** TASK PROMPT **
Copy out all of the entries below, swapping every "filter icon" for "filter button" and changing nothing else. Leave out the pictures.

** STORED DATA **

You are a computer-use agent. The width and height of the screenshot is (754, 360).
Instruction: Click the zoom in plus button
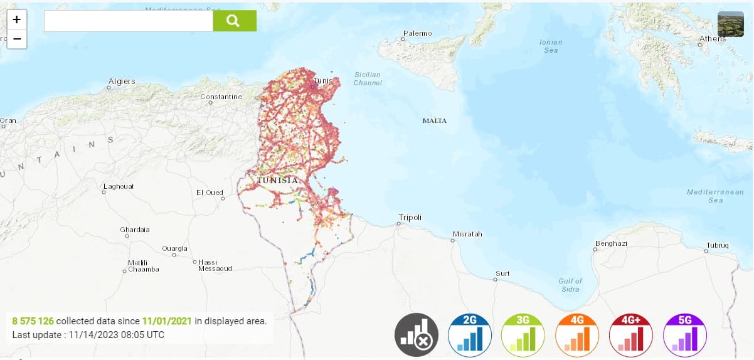pyautogui.click(x=17, y=19)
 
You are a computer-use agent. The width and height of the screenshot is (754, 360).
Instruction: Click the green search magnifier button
pyautogui.click(x=235, y=21)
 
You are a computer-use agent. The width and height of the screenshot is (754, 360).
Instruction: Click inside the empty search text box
pyautogui.click(x=129, y=21)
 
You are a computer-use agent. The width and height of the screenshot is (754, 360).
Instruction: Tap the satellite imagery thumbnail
pyautogui.click(x=730, y=24)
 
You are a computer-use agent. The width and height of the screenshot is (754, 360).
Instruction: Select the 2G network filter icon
pyautogui.click(x=470, y=335)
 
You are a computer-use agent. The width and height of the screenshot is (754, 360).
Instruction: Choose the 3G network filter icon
pyautogui.click(x=523, y=335)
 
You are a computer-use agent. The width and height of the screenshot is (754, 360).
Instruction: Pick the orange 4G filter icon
pyautogui.click(x=577, y=335)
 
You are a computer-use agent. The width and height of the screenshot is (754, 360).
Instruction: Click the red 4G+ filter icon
pyautogui.click(x=631, y=335)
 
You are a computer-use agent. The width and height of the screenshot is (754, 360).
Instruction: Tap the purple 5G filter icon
pyautogui.click(x=684, y=335)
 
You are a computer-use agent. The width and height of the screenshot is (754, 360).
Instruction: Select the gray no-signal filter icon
pyautogui.click(x=417, y=335)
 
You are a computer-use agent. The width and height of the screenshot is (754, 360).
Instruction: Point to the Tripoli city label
pyautogui.click(x=410, y=217)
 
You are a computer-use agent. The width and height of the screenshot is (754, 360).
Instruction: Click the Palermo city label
pyautogui.click(x=418, y=33)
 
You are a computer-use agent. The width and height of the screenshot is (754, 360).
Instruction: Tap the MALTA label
pyautogui.click(x=435, y=120)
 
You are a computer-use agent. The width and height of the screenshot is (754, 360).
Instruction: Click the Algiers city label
pyautogui.click(x=122, y=82)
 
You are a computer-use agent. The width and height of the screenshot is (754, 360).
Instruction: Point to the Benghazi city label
pyautogui.click(x=612, y=243)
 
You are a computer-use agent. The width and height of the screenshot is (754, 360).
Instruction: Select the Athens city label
pyautogui.click(x=713, y=38)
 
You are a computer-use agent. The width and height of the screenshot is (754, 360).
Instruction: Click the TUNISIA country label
pyautogui.click(x=277, y=180)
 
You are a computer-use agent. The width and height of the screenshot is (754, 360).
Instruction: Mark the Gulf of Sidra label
pyautogui.click(x=570, y=285)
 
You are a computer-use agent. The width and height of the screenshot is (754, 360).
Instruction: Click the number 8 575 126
pyautogui.click(x=33, y=321)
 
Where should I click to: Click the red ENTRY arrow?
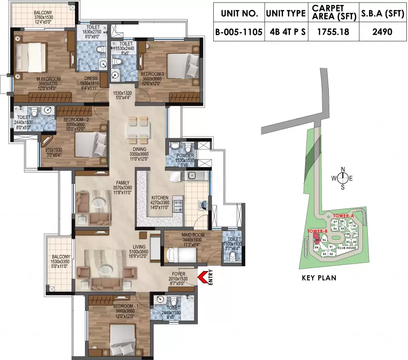click(x=203, y=277)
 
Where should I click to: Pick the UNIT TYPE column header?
click(x=286, y=13)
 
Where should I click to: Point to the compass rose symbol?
click(x=343, y=178)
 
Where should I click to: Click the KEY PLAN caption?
click(x=319, y=278)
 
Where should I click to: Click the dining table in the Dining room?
click(x=137, y=129)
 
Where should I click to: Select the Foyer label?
click(x=179, y=274)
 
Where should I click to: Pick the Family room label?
click(x=123, y=182)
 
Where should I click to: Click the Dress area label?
click(x=91, y=78)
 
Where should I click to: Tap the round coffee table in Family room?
click(x=99, y=204)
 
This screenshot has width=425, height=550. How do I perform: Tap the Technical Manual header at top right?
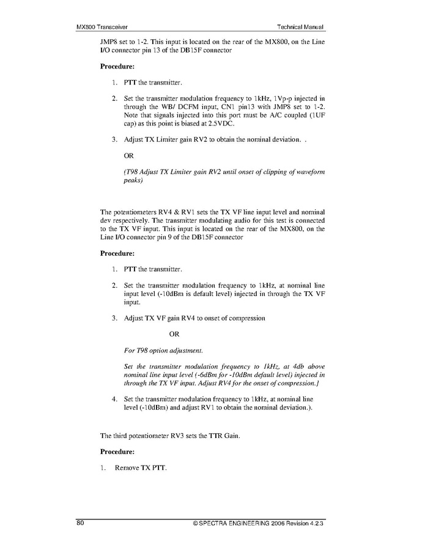coord(300,27)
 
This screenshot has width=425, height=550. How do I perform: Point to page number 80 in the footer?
coord(80,524)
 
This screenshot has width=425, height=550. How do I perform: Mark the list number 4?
coord(115,399)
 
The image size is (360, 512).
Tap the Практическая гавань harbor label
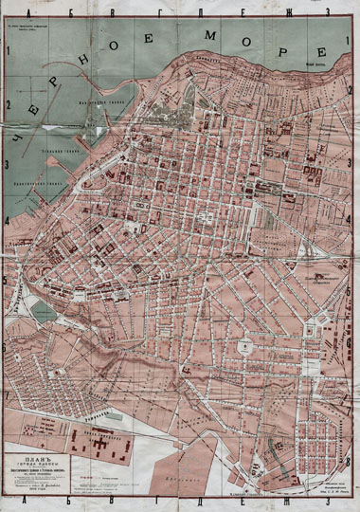(47, 184)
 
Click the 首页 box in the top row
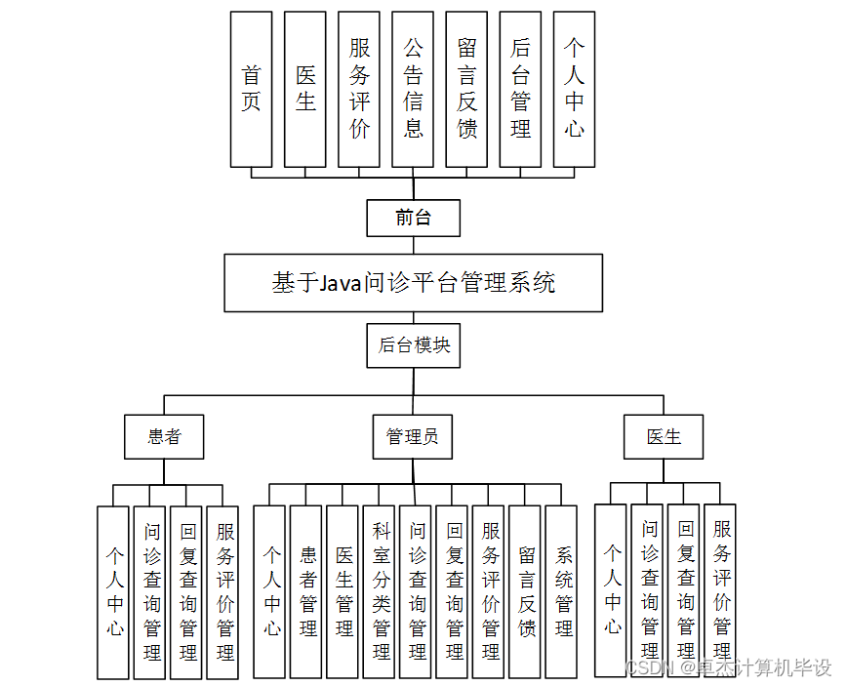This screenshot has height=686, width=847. click(251, 89)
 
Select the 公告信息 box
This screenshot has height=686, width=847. click(413, 89)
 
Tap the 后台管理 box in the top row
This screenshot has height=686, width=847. click(520, 89)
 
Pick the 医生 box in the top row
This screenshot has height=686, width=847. click(305, 89)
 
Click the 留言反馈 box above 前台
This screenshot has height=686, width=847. click(466, 89)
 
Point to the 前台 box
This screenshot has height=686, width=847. click(413, 218)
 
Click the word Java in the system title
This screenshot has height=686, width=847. click(341, 283)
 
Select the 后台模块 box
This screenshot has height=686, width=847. click(414, 345)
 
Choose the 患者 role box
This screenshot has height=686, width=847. click(164, 436)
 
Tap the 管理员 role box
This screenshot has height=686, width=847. click(413, 436)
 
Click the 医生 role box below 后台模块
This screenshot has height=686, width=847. click(664, 436)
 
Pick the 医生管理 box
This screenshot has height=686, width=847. click(343, 591)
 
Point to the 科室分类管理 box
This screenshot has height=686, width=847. click(380, 591)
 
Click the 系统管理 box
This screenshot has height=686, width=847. click(562, 591)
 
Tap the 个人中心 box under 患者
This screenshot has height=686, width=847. click(113, 591)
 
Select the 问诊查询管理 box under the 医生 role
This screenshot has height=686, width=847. click(649, 590)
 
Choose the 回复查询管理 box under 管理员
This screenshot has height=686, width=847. click(453, 591)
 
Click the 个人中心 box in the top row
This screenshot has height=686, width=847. click(574, 89)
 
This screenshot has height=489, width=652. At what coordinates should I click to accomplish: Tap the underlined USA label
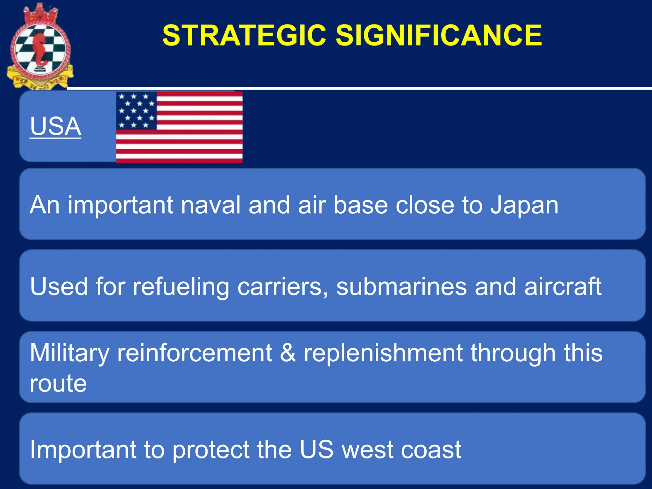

** RESULT OF THIS TASK **
You are a computer-use agent. The width and height of the screenshot is (754, 360).
Instruction: Click the zoom in plus button
pyautogui.click(x=17, y=19)
 
You are a computer-use agent. The width and height of the screenshot is (754, 360).
Instruction: Click the green search magnifier button
pyautogui.click(x=235, y=21)
 
You are a computer-use agent. The width and height of the screenshot is (754, 360).
Instruction: Click inside the empty search text box
pyautogui.click(x=129, y=21)
 
You are a computer-use agent. The width and height of the screenshot is (754, 360).
Instruction: Tap the satellite imagery thumbnail
pyautogui.click(x=730, y=24)
 
You are a computer-use agent. The width and height of the screenshot is (754, 360).
Instruction: Select the 2G network filter button
pyautogui.click(x=470, y=335)
 
You are a computer-use agent. The width and height of the screenshot is (754, 360).
Instruction: Choose the 3G network filter button
pyautogui.click(x=523, y=335)
 
You are a computer-use agent. The width and height of the screenshot is (754, 360).
Instruction: Pick the orange 4G filter button
pyautogui.click(x=577, y=335)
 
You are a computer-use agent. The width and height of the screenshot is (754, 360).
Instruction: Click the red 4G+ filter button
pyautogui.click(x=631, y=335)
 
You are a computer-use agent. The width and height of the screenshot is (754, 360).
Instruction: Tap the purple 5G filter button
pyautogui.click(x=684, y=335)
 
You are a computer-use agent. The width and height of the screenshot is (754, 360).
Instruction: Select the gray no-signal filter button
pyautogui.click(x=417, y=335)
 
You are a computer-use agent. The width and height of the screenshot is (754, 360).
Instruction: Point to the Tripoli city label
pyautogui.click(x=410, y=217)
 
You are a computer-use agent. The width and height of the screenshot is (754, 360).
Instruction: Click the Palermo city label
pyautogui.click(x=418, y=33)
 
You are a computer-use agent. The width and height of the screenshot is (754, 360).
Instruction: Tap the MALTA label
pyautogui.click(x=435, y=120)
 
You are a computer-use agent. The width and height of the screenshot is (754, 360).
Instruction: Click the Algiers city label
pyautogui.click(x=122, y=82)
 
You are a computer-use agent. The width and height of the screenshot is (754, 360).
Instruction: Point to the Benghazi city label
pyautogui.click(x=612, y=243)
 
You are a computer-use agent. The width and height of the screenshot is (754, 360).
Instruction: Select the Athens city label
pyautogui.click(x=713, y=38)
 
You are a computer-use agent. The width and height of the screenshot is (754, 360).
Instruction: Click the TUNISIA country label
pyautogui.click(x=277, y=180)
 
You are a computer-use agent. The width and height of the screenshot is (754, 360).
Instruction: Mark the Gulf of Sidra label
pyautogui.click(x=570, y=285)
 
You are a computer-use agent. The width and height of the screenshot is (754, 360).
Instruction: Click the number 8 575 126
pyautogui.click(x=33, y=321)
 
Where should I click to: Click the red ENTRY arrow?
click(x=203, y=277)
 
Where should I click to: Pick the UNIT TYPE column header?
click(x=286, y=13)
 
Where should I click to: Point to the compass rose symbol?
click(x=343, y=178)
 
Where should I click to: Click the KEY PLAN caption?
click(x=319, y=278)
 
Where should I click to: Click the dining table in the Dining room?
click(x=137, y=129)
 
Where should I click to: Select the Foyer label?
click(x=179, y=274)
 
Where should I click to: Pick the Family room label?
click(x=123, y=182)
 
Where should I click to: Click the Dress area label?
click(x=91, y=78)
 
Where should I click to: Tap the round coffee table in Family room?
click(x=99, y=204)
 
This screenshot has width=425, height=550. How do I perform: Tap the Technical Manual header at top right?
coord(300,27)
 
This screenshot has width=425, height=550. How do I perform: Point to page number 80 in the footer?
coord(80,524)
 
This screenshot has width=425, height=550. How do I perform: Mark the list number 4?
coord(115,399)
 
The image size is (360, 512).
Tap the Практическая гавань harbor label
(47, 184)
 
Click the 首页 box in the top row
This screenshot has height=686, width=847. click(251, 89)
 
Select the 公告信息 box
This screenshot has height=686, width=847. click(413, 89)
 
Tap the 后台管理 box in the top row
This screenshot has height=686, width=847. click(520, 89)
 
Pick the 医生 box in the top row
This screenshot has height=686, width=847. click(305, 89)
 
Click the 留言反馈 box above 前台
This screenshot has height=686, width=847. click(466, 89)
 
Point to the 前台 box
This screenshot has height=686, width=847. click(413, 218)
 
Click the word Java in the system title
This screenshot has height=686, width=847. click(341, 283)
 
Select the 后台模块 box
This screenshot has height=686, width=847. click(414, 345)
 
Choose the 患者 role box
This screenshot has height=686, width=847. click(164, 436)
 
Tap the 管理员 role box
This screenshot has height=686, width=847. click(413, 436)
 
Click the 医生 role box below 后台模块
This screenshot has height=686, width=847. click(664, 436)
 
Pick the 医生管理 box
This screenshot has height=686, width=847. click(343, 591)
 
Point to the 科室分类管理 box
This screenshot has height=686, width=847. click(380, 591)
 
Click the 系统管理 box
This screenshot has height=686, width=847. click(562, 591)
 
Tap the 个人中心 box under 患者
This screenshot has height=686, width=847. click(113, 591)
 
Select the 问诊查询管理 box under the 医生 role
This screenshot has height=686, width=847. click(649, 590)
 
Choose the 回复查询管理 box under 管理员
This screenshot has height=686, width=847. click(453, 591)
 
Click the 个人中心 box in the top row
This screenshot has height=686, width=847. click(574, 89)
 
This screenshot has height=489, width=652. At what coordinates should I click to accomplish: Tap the underlined USA label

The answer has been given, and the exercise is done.